#### The problem
Below are entries; output exactly the lines from the one with "Screen dimensions: 763x571" to the one with "Given: Click the 概览 home icon in sidebar", both included, and nothing else.
══════════════════════════════
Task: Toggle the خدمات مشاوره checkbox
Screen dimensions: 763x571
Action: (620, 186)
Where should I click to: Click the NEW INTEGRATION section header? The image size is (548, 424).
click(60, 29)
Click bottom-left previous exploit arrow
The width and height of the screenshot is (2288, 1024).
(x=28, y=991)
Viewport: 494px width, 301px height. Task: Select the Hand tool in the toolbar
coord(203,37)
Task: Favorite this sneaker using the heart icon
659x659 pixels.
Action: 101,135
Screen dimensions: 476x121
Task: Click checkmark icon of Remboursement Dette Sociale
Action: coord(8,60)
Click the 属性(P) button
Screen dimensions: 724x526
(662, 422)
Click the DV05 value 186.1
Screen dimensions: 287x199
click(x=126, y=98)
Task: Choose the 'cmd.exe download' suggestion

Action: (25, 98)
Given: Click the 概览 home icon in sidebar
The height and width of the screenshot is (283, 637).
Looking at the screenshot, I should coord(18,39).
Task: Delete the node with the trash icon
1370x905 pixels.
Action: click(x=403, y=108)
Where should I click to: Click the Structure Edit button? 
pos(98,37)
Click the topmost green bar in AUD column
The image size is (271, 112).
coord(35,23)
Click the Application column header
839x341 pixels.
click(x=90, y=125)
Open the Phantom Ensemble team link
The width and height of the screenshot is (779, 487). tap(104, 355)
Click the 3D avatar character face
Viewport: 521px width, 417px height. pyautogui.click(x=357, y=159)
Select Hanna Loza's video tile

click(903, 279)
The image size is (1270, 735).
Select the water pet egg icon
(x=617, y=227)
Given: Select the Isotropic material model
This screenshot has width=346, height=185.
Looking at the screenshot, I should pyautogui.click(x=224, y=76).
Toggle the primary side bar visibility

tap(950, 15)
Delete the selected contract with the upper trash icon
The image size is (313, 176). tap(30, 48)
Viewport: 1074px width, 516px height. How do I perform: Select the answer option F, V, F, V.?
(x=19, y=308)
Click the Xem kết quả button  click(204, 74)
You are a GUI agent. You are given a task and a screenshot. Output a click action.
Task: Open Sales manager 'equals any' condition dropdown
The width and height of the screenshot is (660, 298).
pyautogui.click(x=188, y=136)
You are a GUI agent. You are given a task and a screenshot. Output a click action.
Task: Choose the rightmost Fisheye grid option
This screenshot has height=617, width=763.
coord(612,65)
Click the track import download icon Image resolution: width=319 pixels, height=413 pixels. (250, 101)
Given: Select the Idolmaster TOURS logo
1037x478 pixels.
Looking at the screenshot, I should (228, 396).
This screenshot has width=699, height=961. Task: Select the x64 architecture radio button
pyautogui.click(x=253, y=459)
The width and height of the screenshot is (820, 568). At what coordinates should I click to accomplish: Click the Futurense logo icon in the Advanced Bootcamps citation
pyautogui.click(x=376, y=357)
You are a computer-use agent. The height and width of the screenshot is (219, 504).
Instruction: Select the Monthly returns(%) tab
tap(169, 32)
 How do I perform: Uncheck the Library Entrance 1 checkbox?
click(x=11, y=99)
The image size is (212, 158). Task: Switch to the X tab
══════════════════════════════
#### Exercise solution
Screen dimensions: 763x571
Action: (620, 186)
Where should I click to: Click the NEW INTEGRATION section header? The image size is (548, 424).
click(60, 29)
Click bottom-left previous exploit arrow
The width and height of the screenshot is (2288, 1024).
(x=28, y=991)
Viewport: 494px width, 301px height. Task: Select the Hand tool in the toolbar
coord(203,37)
Task: Favorite this sneaker using the heart icon
659x659 pixels.
Action: 101,135
Screen dimensions: 476x121
Task: Click checkmark icon of Remboursement Dette Sociale
Action: coord(8,60)
Click the 属性(P) button
Screen dimensions: 724x526
(662, 422)
Click the DV05 value 186.1
Screen dimensions: 287x199
click(x=126, y=98)
Task: Choose the 'cmd.exe download' suggestion

Action: (25, 98)
Given: Click the 概览 home icon in sidebar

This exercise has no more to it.